:: Page excerpt ::
________________________________________
American envoy throws weight behind timeline for targets in a move that could break deadlock
Todd Stern: “The new draft [text on this part of the talks] is in our judgment an improvement on the previous one. It still does not do all the things it needs to do: there could be stronger language indication an effective timeline to drive forward, to give greater clarity about what initial commitment should be put forward … so that everyone from the press, thinktanks, civil society can review and analyse the process…
As the talks looked set to continue into the night, many participants were saying that some progress had been made…
http://www.theguardian.com/environment/2013/nov/22/us-timetable-global-climate-deal-warsaw-talks
3 hours later, Fiona sees failure:
23 Nov 06.58 AEST: Guardian: Fiona Harvey: Warsaw climate change talks falter as EU and developing countries clash
EU chief chastised for expressing frustration with failure to agree timetable on emission cuts and attempts by some to opt out
United Nations talks on climate change were on the brink of breaking down on Friday as a group of developing countries launched a furious attack on the European Union over plans to set out a timetable towards a global deal on greenhouse gas emissions…
In a dramatic intervention late on Friday, Venezuela’s head of delegation, representing a group of “like-minded countries” including China, India, Saudi Arabia and Malaysia, accused the EU of “damaging seriously the atmosphere of confidence and trust in this process”. Claudia Salerno said: “We are shocked by the brazen attack against our group by Hedegaard – it is incredible that she has chosen to accuse our group of blocking progress.”…
http://www.theguardian.com/environment/2013/nov/22/warsaw-climate-change-talks-emissions-cut-timetable-eu

Steve from Rockwood
November 22, 2013 5:52 pm

I can only assume that glaciers grow from the top. When they shrink they can melt and sublimate into the air (warmer air temps) or they can melt into the ocean. If the latter you can have warmer water and/or higher water levels. For any appreciable melt there would have to be significant sea level rise. No? So how do you raise the water levels significantly without raising air temperature (leading or lagging)?

November 22, 2013 6:57 pm

in the article body:
‘When organisms die, however, the amino acids begin to flip. In dead clams, for example, D forms of aspartic acid start turning to L’s.’
You mean when claims die, the natural L-forms begin to racemize, i. e., some fraction turns into D-forms?

November 22, 2013 7:36 pm

Study: Greenland Ice Sheet was smaller 3000-5000 years ago than today
If not then, when will the Holocene Climate Optimum be reached?
And why.
Meaning you must also address end MIS-5, MIS-7, MIS-9 and MIS-11 within the concept of why whatever climate is to be certifiably ‘anomalous’.

u.k.(us)
November 22, 2013 8:06 pm

“logic dictates that rocks or fossils found in a moraine must have been scooped up at a time when the associated glacier was older and smaller.”
============
Logic and dictates don’t impress me, it is when logic fails that we learn new lessons.

barry
November 22, 2013 9:11 pm

“Climate scientivists will have a hard time getting rid of the Holocene Optimum.”
________________________________________
:: Stored data ::
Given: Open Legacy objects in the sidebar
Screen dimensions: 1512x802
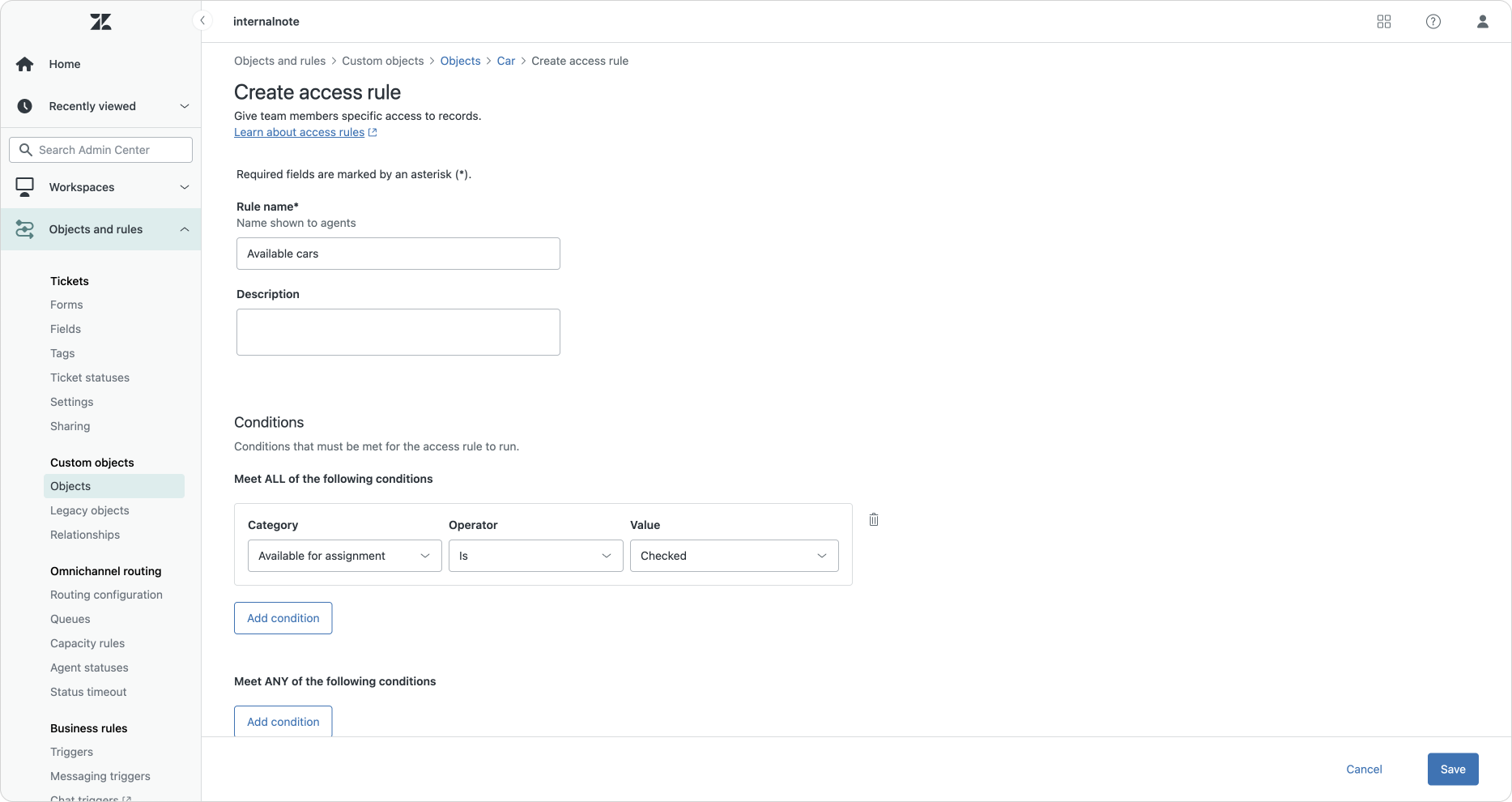Looking at the screenshot, I should [90, 510].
________________________________________
:: What you will do ::
**a.** Duplicate everything in the Warsaw climate talks excerpt from "Meaning you must" down to "learn new lessons.".
**b.** Using the Warsaw climate talks excerpt, say whether each statement agrees with it: (i) Venezuela's head of delegation spoke for a group that included China, India, Saudi Arabia and Malaysia. (ii) Todd Stern judged the new draft to be worse than the previous one. (iii) The talks were on the brink of breaking down on Saturday.
**c.** Take the Warsaw climate talks excerpt further, writing on from its final line.

:: Answers below ::
**a.**
Meaning you must also address end MIS-5, MIS-7, MIS-9 and MIS-11 within the concept of why whatever climate is to be certifiably ‘anomalous’.

u.k.(us)
November 22, 2013 8:06 pm

“logic dictates that rocks or fossils found in a moraine must have been scooped up at a time when the associated glacier was older and smaller.”
============
Logic and dictates don’t impress me, it is when logic fails that we learn new lessons.

**b.**
(i) Yes: "representing a group of “like-minded countries” including China, India, Saudi Arabia and Malaysia"
(ii) No: "is in our judgment an improvement on the previous one"
(iii) No: "on the brink of breaking down on Friday"

**c.**
But they aren’t. There is a wealth of studies on conditions suggesting warmer temperatures at locations in the northern hemisphere, where insolation was greater thousands of years ago. The mistake is to pitch these as global phenomena when they are local/hemispheric. What percentage of the planet’s surface is Greenland?
Eg, here’s a comment in a post at RealClimate pointing out warmer temps in Greenland before 4000 years ago:

“…during the mid Holocene “climatic optimum”… it was on average much warmer than present in Greenland in summer, due to the peak in Northern Hemisphere insolation due to changes in the earth’s orbit (Milankovitch forcing).”
http://www.realclimate.org/index.php/archives/2013/01/the-greenland-melt/
The article also points out that Greenland temps were even warmer during the Emian period. This might come as a shock “admission” to some critics of the mainstream, but it’s actually what they’ve always said. These things are often distorted in the climate debates. In reality, the findings of this new paper is no big challenge to what is understood of NH climate variation in the mid-Holocene.
When speaking of what has been described as “unprecedented”, a link to an actual quote would put to bed plenty of myths about what the mainstream is saying. They’ve never said this is the warmest the earth has ever been, or that this is the warmest Greenland has been, or that this is the least ice sheet cover Greenland has ever had. Often “unprecedented” refers to the rate, not the degree of change. In any case, sober reading is better than caustic and uncritical commentary.

pat
November 22, 2013 9:20 pm

it’s over:
23 Nov: Reuters: U.N. climate talks blocked over aid, steps to 2015 deal
By Alister Doyle and Michael Szabo
Almost 200 nations were deadlocked on Saturday over how to step up aid to ease the impact of global warming on developing nations as part of the foundations of an elusive U.N. climate accord due in 2015.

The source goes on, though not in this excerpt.